OMG! I WILL have to look this up because I take 2g C with my mfolate! But I read that C + mfolate -> raise BH4 and I have BH4 issues. The damn BH4 test is $300 so I can't test BH4 and then try while separating mfolate from C. I have not had a single BH4 test yet, but my father had no detectable BH4 in him when he died so now I have a burning need to know how my BH4 is doing. It may be that if I could measure and thus control BH4 to correct it that I would become unstable tho as I am pretty sure it is the BH4 deficiency preventing me from sensitivity to methyls in rgeards to my two COMT +/+.
But let's rationalize this...I achieved a perfect Hcy of 6.3 even taking 800 mcg metafolin plus 2g mineral ascorbates at the same time. So...now I find it hard to see why I should change? I hit the target, so...?
Vitamin C helps Bh4 by aiding recycling from BH4 to BH4. Mfolate aids BH4 but I have not yet heard a real reason how it does it. The fact that vitamin C destabilizes mfolate is independent of the fact that both help BH4 levels.

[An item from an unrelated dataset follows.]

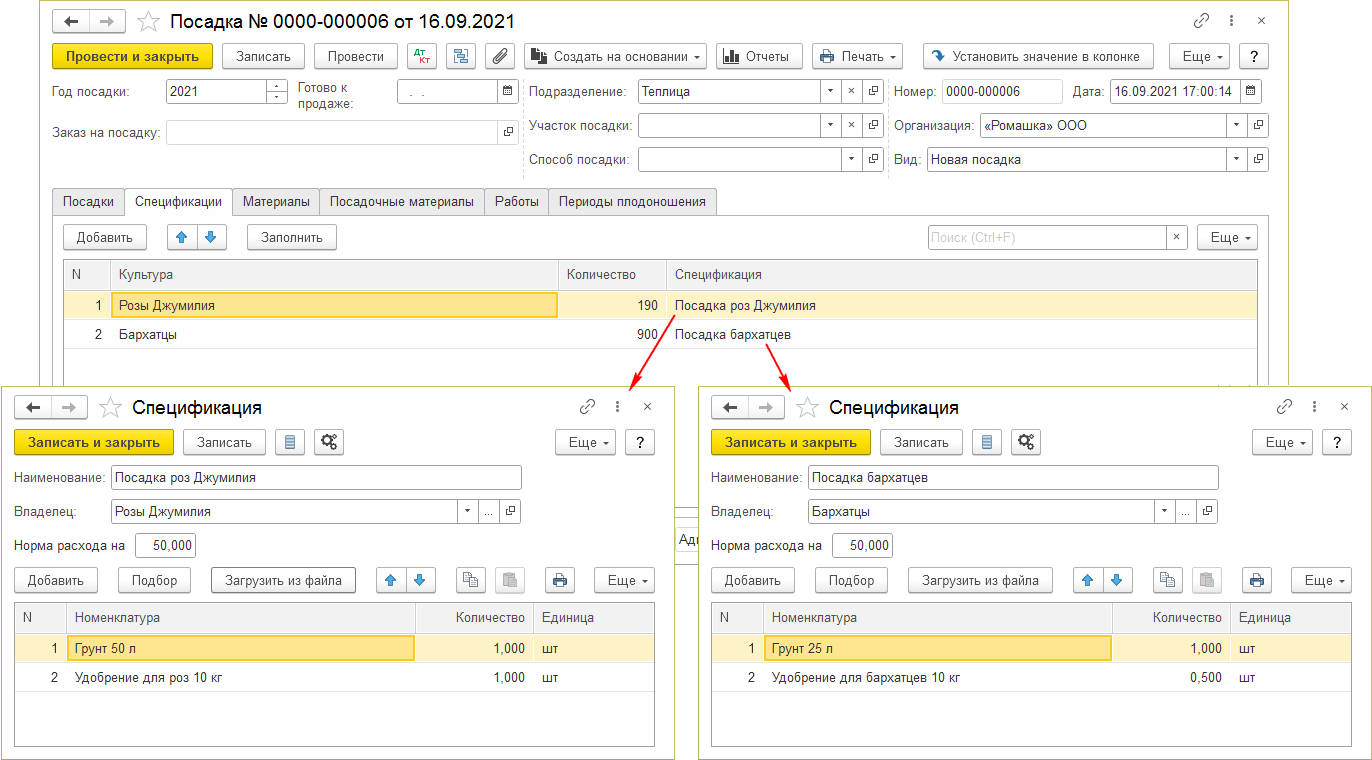Open the calendar picker for Дата field
Viewport: 1372px width, 760px height.
(x=1251, y=91)
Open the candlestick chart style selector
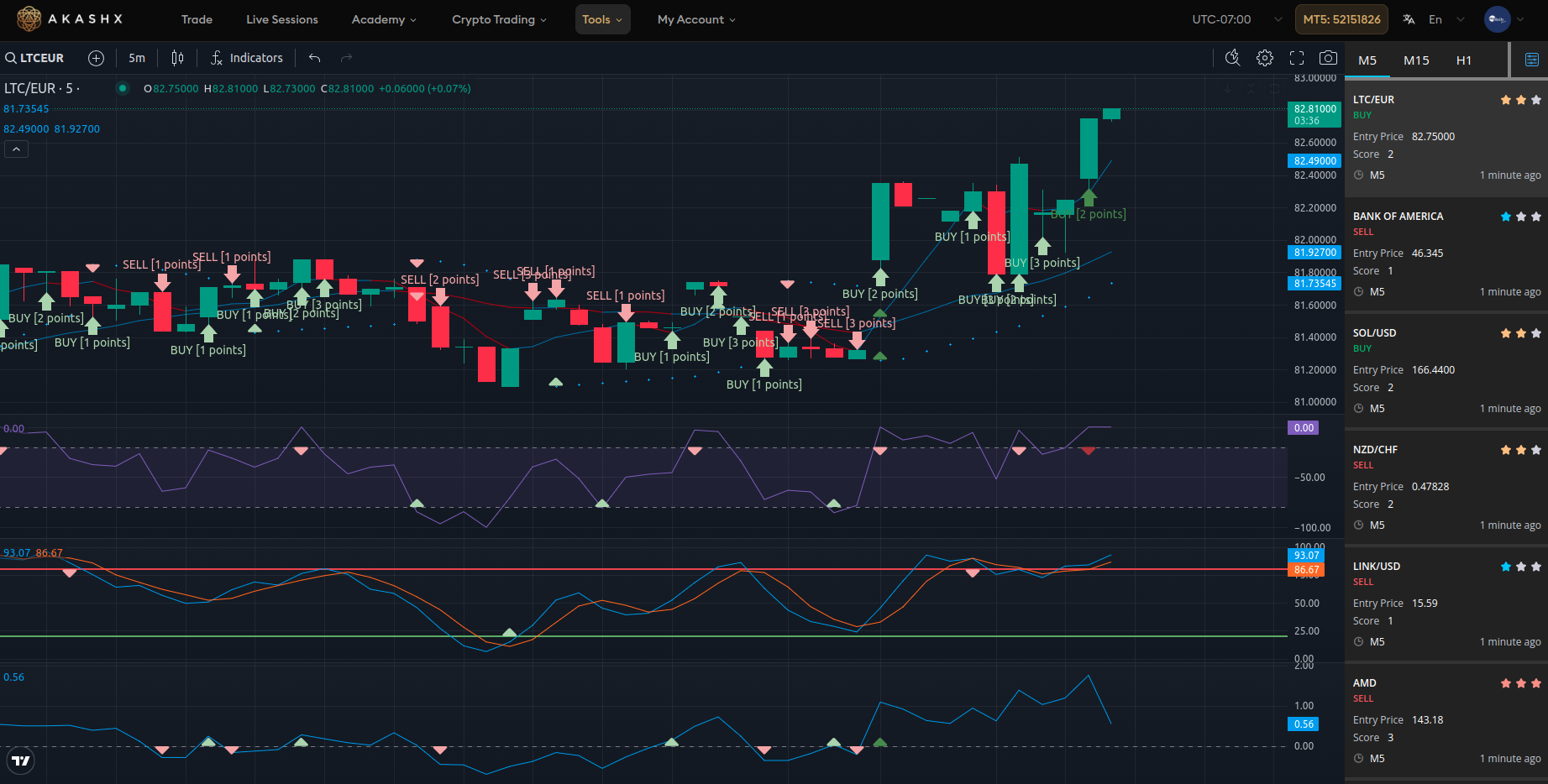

Note I think buffered mineral ascorbates have a much less deleterious effect on Metafolin absorption. I think ascorbic acid is MUCH worse. I can attest to this by personal experience. Makes sense theoretically as well.
Your COMT +/+ while a challenge in its own rights is actually very protective against a low BH4 (less needed to make catecholamines since more are lying around longer). However, the COMT +/+ will do nothing for serotonin production which is just as important as dopamine.
As you probably know, BH4 mitigation is also based on removing factors that lower it such as aluminum, ammonia. etc. BH4 is used with adb12 in reducing peroxynitrite. BH4 is key for making NO and for functioning of the urea cycle. That is a lot of demands on one poor little molecule.
But one of the biggest drains is of course inflammation. The production pathyway for biopterin is shunted to neopterin when there is high inflammation. Some of Yasko's latest presentations suggest this is maybe the MAJOR pathway disruption of BH4 at an epigenetic level.
Your homocysteine look great. But it is not the only relevant diagnostic. More important is how you feel. Do you have enough neurotransmitters? What are your energy and pain levels like? How do you sleep, etc.? Lab tests are sometimes of limited utility.
Btw which test are you referring to for BH4? Which company? Do you mean a neopterin / biopterin test or something else? Just curious.